↓

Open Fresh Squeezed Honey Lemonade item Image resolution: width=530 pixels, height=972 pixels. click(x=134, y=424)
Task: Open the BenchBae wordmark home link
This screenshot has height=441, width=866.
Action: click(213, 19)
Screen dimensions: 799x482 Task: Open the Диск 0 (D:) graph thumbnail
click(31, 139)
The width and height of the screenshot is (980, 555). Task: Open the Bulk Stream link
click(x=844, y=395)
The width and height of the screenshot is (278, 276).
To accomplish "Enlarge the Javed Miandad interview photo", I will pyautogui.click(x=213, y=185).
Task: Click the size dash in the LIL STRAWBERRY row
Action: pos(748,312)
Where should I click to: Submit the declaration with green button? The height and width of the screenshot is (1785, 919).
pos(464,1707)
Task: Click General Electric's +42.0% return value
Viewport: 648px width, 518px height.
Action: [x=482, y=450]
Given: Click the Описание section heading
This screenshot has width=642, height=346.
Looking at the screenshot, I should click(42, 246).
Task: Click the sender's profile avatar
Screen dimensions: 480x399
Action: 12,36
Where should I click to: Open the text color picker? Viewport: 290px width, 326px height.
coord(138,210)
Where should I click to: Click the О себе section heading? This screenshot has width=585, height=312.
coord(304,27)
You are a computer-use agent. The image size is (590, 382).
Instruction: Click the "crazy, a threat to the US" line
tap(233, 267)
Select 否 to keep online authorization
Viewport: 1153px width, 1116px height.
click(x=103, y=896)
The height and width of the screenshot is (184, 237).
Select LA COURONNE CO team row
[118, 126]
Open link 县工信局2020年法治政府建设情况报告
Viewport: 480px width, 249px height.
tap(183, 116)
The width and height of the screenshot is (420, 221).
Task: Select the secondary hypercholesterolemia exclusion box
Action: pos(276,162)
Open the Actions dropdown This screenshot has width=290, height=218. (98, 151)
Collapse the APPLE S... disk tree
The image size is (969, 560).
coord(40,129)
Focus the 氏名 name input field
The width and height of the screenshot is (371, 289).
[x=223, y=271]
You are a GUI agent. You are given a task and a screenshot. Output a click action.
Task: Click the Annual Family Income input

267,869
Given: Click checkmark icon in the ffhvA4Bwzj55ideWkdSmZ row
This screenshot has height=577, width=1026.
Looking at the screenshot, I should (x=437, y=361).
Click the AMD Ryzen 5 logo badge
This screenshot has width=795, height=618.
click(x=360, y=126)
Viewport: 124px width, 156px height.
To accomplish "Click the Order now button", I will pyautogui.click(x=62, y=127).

↑

[WORK TASK]: Every record shown above must be echoed exactly.

[ANSWER TO THIS PROBLEM]:
Open Fresh Squeezed Honey Lemonade item Image resolution: width=530 pixels, height=972 pixels. click(x=134, y=424)
Task: Open the BenchBae wordmark home link
This screenshot has height=441, width=866.
Action: click(213, 19)
Screen dimensions: 799x482 Task: Open the Диск 0 (D:) graph thumbnail
click(31, 139)
The width and height of the screenshot is (980, 555). Task: Open the Bulk Stream link
click(x=844, y=395)
The width and height of the screenshot is (278, 276).
To accomplish "Enlarge the Javed Miandad interview photo", I will pyautogui.click(x=213, y=185).
Task: Click the size dash in the LIL STRAWBERRY row
Action: pos(748,312)
Where should I click to: Submit the declaration with green button? The height and width of the screenshot is (1785, 919).
pos(464,1707)
Task: Click General Electric's +42.0% return value
Viewport: 648px width, 518px height.
Action: [x=482, y=450]
Given: Click the Описание section heading
This screenshot has width=642, height=346.
Looking at the screenshot, I should click(42, 246).
Task: Click the sender's profile avatar
Screen dimensions: 480x399
Action: 12,36
Where should I click to: Open the text color picker? Viewport: 290px width, 326px height.
coord(138,210)
Where should I click to: Click the О себе section heading? This screenshot has width=585, height=312.
coord(304,27)
You are a computer-use agent. The image size is (590, 382).
Instruction: Click the "crazy, a threat to the US" line
tap(233, 267)
Select 否 to keep online authorization
Viewport: 1153px width, 1116px height.
click(x=103, y=896)
The height and width of the screenshot is (184, 237).
Select LA COURONNE CO team row
[118, 126]
Open link 县工信局2020年法治政府建设情况报告
Viewport: 480px width, 249px height.
tap(183, 116)
The width and height of the screenshot is (420, 221).
Task: Select the secondary hypercholesterolemia exclusion box
Action: pos(276,162)
Open the Actions dropdown This screenshot has width=290, height=218. (98, 151)
Collapse the APPLE S... disk tree
The image size is (969, 560).
coord(40,129)
Focus the 氏名 name input field
The width and height of the screenshot is (371, 289).
[x=223, y=271]
You are a GUI agent. You are given a task and a screenshot. Output a click action.
Task: Click the Annual Family Income input

267,869
Given: Click checkmark icon in the ffhvA4Bwzj55ideWkdSmZ row
This screenshot has height=577, width=1026.
Looking at the screenshot, I should (x=437, y=361).
Click the AMD Ryzen 5 logo badge
This screenshot has width=795, height=618.
click(x=360, y=126)
Viewport: 124px width, 156px height.
To accomplish "Click the Order now button", I will pyautogui.click(x=62, y=127).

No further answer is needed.